First, let’s establish the dissociation equation for Ag₂CrO₄ :

$$Ag_2CrO_4(s) \rightleftharpoons 2Ag^+ (aq) + CrO_4^{2-} (aq)$$

The solubility product constant, K_sp, is given by :

$$K_{sp} = [Ag^+]^2 [CrO_4^{2-}]$$

Given that K_sp = 1.1 $$\times$$ 10^-12.

In a 0.1 M AgNO₃ solution, the concentration of Ag⁺ ions from AgNO₃ alone is already 0.1 M. Let’s denote the additional solubility of Ag₂CrO₄ in this solution as $s$.

Therefore, the total concentration of Ag⁺ ions will be (0.1 + 2s) M, and the concentration of CrO₄^2- ions will be $s$ M.

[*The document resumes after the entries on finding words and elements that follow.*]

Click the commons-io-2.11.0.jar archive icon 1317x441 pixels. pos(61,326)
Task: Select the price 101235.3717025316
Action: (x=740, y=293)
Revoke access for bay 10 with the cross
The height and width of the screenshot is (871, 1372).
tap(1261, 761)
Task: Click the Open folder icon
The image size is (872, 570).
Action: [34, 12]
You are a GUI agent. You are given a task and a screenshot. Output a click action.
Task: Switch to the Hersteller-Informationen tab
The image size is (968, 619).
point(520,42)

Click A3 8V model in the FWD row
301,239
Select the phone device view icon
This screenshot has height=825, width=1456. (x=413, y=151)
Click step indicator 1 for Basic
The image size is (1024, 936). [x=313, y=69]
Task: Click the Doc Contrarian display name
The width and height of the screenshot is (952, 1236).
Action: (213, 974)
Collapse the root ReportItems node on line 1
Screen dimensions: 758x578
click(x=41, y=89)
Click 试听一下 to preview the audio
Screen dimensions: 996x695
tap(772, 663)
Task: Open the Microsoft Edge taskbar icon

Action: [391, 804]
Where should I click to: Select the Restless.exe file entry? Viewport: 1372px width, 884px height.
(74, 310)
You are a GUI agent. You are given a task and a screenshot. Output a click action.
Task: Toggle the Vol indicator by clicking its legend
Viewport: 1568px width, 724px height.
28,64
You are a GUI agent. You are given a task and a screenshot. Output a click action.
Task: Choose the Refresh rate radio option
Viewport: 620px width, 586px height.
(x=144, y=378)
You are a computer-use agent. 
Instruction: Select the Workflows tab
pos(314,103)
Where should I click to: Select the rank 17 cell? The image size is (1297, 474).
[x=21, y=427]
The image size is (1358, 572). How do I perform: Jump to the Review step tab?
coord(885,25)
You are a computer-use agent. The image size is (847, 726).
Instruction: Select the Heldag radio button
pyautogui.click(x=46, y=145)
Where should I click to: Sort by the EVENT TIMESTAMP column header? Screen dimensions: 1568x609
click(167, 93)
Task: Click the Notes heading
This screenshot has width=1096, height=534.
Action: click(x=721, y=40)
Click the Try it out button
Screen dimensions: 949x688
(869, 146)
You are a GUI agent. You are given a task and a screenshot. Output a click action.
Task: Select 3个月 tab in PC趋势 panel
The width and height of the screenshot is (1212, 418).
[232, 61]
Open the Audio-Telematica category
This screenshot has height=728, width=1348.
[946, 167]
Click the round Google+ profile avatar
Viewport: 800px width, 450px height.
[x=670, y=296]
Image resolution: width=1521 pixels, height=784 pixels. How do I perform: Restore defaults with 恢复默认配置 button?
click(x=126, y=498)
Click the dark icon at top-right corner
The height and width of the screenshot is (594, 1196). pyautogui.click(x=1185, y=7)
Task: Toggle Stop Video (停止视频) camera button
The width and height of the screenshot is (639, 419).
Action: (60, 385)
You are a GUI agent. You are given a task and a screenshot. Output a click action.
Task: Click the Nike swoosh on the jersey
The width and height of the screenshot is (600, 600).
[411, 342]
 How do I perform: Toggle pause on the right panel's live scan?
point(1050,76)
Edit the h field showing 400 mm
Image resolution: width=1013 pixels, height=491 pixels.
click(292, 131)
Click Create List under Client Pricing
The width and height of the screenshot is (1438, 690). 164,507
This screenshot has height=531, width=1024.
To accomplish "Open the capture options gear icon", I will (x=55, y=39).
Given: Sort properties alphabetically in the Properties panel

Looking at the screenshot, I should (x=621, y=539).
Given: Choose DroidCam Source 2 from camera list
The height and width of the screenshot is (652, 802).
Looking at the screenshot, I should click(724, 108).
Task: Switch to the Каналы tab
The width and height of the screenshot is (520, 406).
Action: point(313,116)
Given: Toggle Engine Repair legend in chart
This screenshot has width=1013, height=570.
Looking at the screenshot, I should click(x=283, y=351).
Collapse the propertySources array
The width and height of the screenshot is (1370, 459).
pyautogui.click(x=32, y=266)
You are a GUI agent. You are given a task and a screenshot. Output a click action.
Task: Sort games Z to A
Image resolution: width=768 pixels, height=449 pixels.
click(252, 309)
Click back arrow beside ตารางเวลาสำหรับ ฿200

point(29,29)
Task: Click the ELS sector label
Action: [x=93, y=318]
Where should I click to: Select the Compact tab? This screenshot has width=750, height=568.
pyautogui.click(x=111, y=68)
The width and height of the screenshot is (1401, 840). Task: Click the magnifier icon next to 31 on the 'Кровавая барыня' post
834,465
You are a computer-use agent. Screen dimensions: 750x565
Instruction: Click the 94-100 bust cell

Substituting these into the K_sp expression :

$$K_{sp} = (0.1 + 2s)^2 s$$

Given that K_sp is a very small number, we can assume that $2s$ is much smaller than 0.1, therefore $0.1 + 2s \approx 0.1$. This simplifies our equation to :

$$K_{sp} \approx (0.1)^2 s$$

Substitute $K_{sp} = 1.1 \times 10^{-12}$ into the equation :

$$1.1 \times 10^{-12} \approx (0.1)^2 s$$

$$1.1 \times 10^{-12} \approx 0.01 s$$

Solving for $s$ :

$$s = \frac{1.1 \times 10^{-12}}{0.01} = 1.1 \times 10^{-10}$$

Hence, the solubility of Ag₂CrO₄ in a 0.1 M AgNO₃ solution is 1.1 $$\times$$ 10^-10 mol/L.

The correct option is B: 1.1 $$\times$$ 10^-10.